KNO3 =3.54g X 3 per week
K2SO4=1.62g X 3 per week
KH2Po4=1.00g X 3 per week
MgSO4=9.16g X 3 per week

Trace mix (AE) = 0.62g x3 per week

one question i have is why the K2SO4 is added as there is no mention of it on the ceg4048 tutorial on dry ferts...
also that seems a lot of MgSo4 almost  30grams a week is the correct...and do my calculation look correct...have scales so dont want to make solutions...


----------



## aaronnorth (6 Aug 2008)

K2SO4 (sulphate of potash) - normally enough potassium is added with the potassium nitrate and potassium phosphate dosing. Some people like to add a little bit more, so that may be the reason for it not being on there.

I would turn all 4 tubes on in the middle of your photoperiod for a 'midday burst'.

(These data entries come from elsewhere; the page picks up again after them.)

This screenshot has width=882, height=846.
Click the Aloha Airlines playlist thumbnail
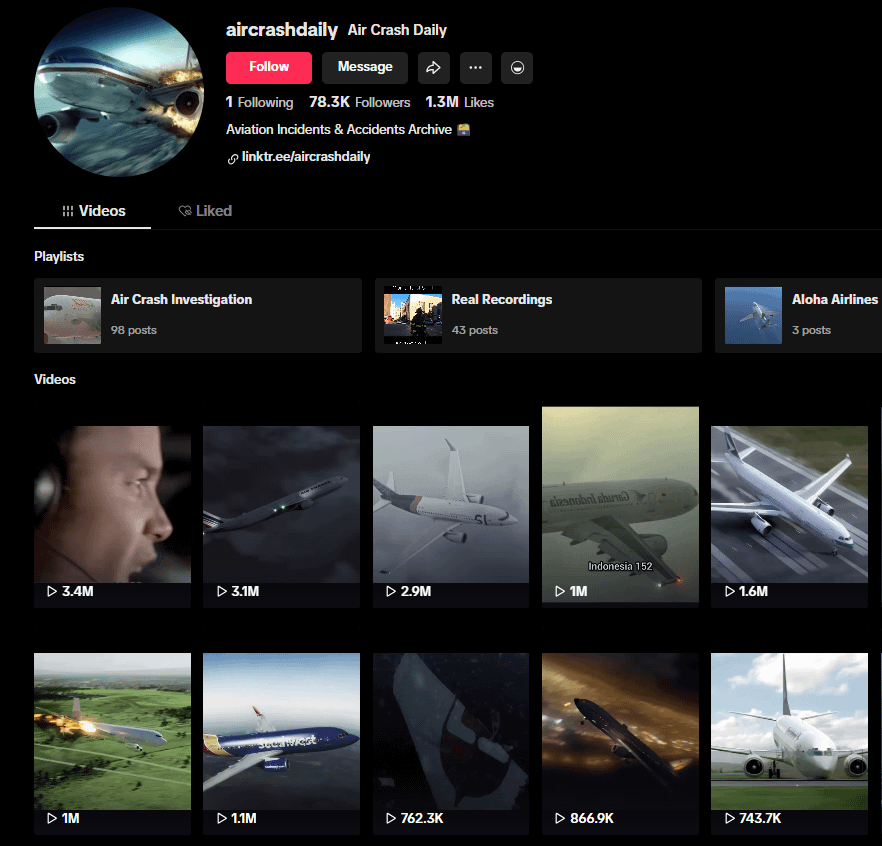pos(753,315)
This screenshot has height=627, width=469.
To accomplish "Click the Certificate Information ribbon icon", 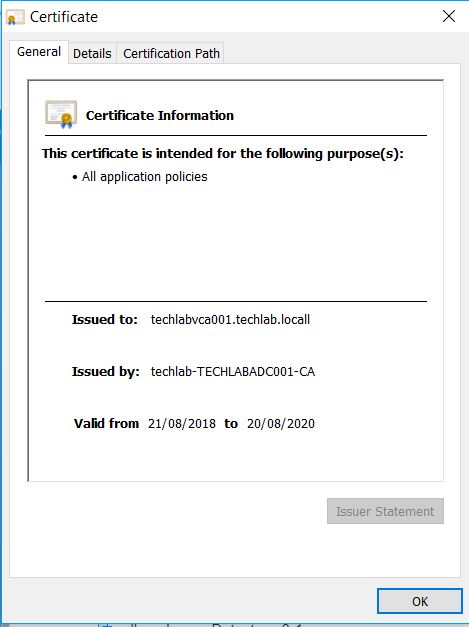I will (x=61, y=114).
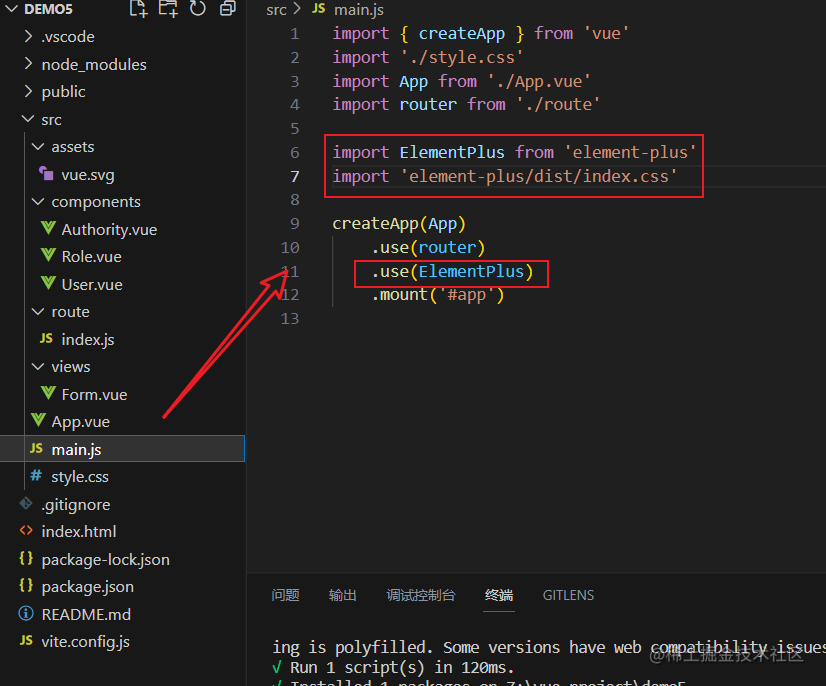Click the New Folder icon in explorer header
The width and height of the screenshot is (826, 686).
168,8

magnesium should be around 7ppm, so try again and this should lower it.


----------



## ceg4048 (6 Aug 2008)

Hi,
    K2SO4 is unnecessary if you are already dosing KNO3. If you were using a different source of nitrate than KNO3 you would need to add K2SO4 in order to supply the K.

MgSO4 is another gray area. It's included in the calculations because few people know the Mg content of their tap water without proper testing so this ensures that you don't suffer Mg deficiency if you are using RO or if your tap is low in Mg. The amounts do appear to be high so you can just add a few teaspoons on water change day and see how it goes.

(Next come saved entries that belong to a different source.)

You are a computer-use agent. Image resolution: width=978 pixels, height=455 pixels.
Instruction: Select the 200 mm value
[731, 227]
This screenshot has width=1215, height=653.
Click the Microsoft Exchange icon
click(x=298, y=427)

Again, the calculations are based on teaspoon values and are not meant to be so accurate. You don't really need to measure out exactly 3.54 grams KNO3 for example. You can use 3.5 or even 4 grams without any issues.

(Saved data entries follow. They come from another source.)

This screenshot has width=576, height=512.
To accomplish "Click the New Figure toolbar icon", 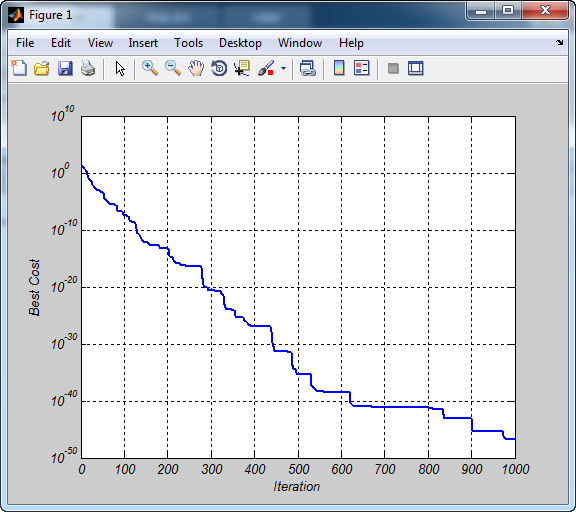I will pyautogui.click(x=19, y=68).
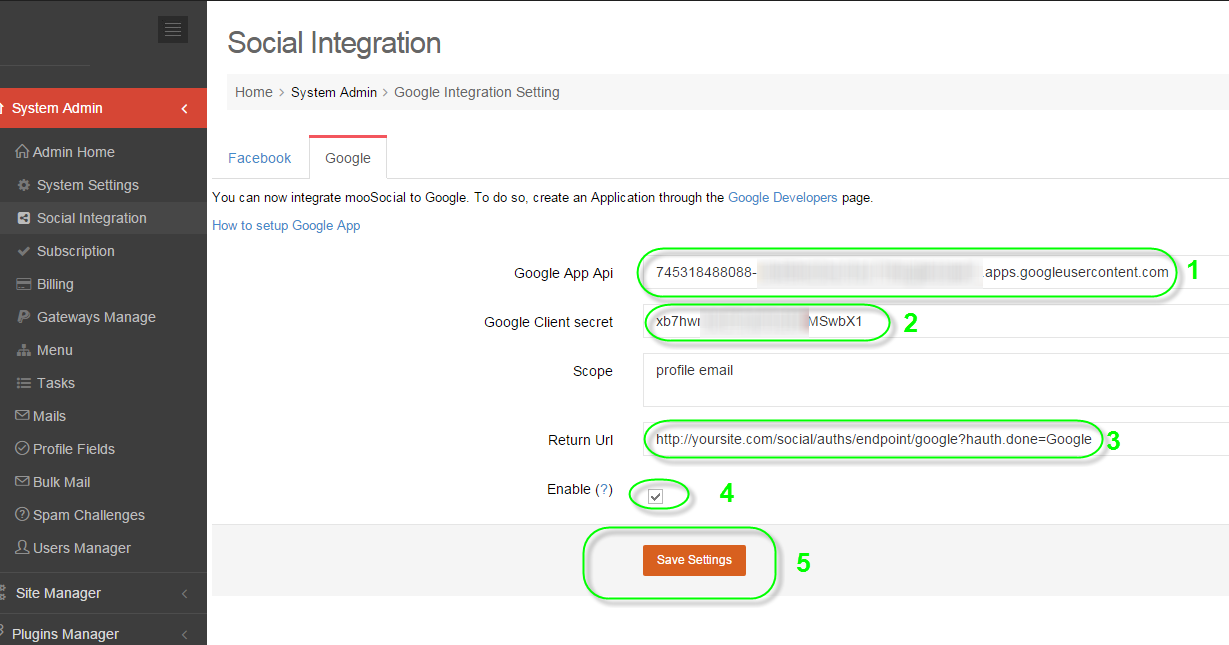Select the Google tab

348,158
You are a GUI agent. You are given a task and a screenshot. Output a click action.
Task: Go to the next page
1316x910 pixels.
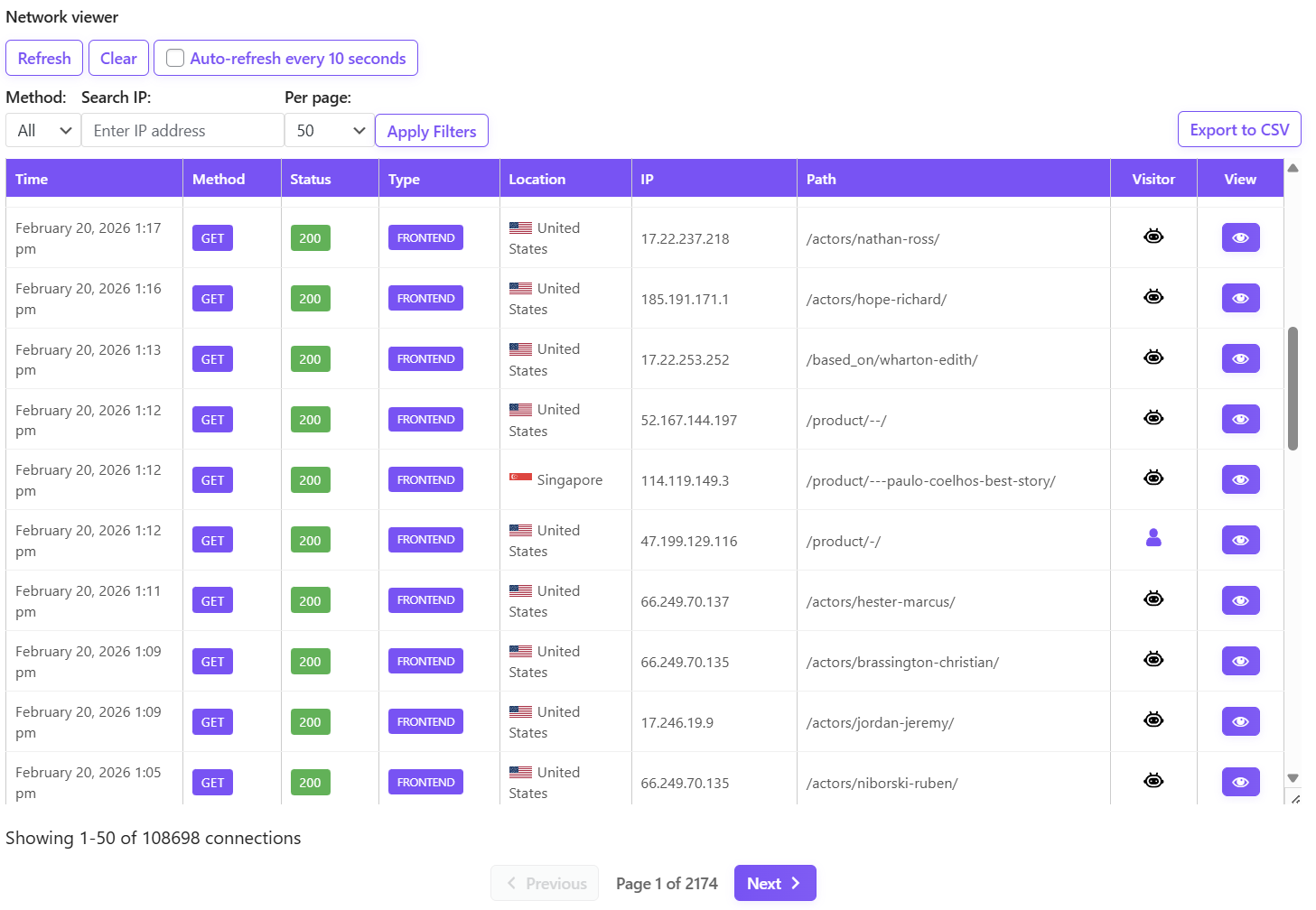point(774,883)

If you are just starting up the tank I would advise to just use 50% of your lighting capacity for the first 6 weeks or so. This lowers your nutrient and CO2 demand and gives you room for error. After a while you can then start turning on the other 50%  for a few hours a day and gradually increase the lighting and CO2. Each time you make an adjustment leave it there for 2-3 weeks and observe. Deficiencies will show themselves gradually this way and you can make adjustments to dosing or CO2 without incurring and algal bloom.

Hope this clarifies...

Cheers,


----------



## ziggy_909 (6 Aug 2008)

cheers as always 

i am getting crypt's with miss formed leaves almost like holes at the edge like a semi circle
java fern leaves with pin holes mis formed un-uniform leaves and dying leaves black / brown)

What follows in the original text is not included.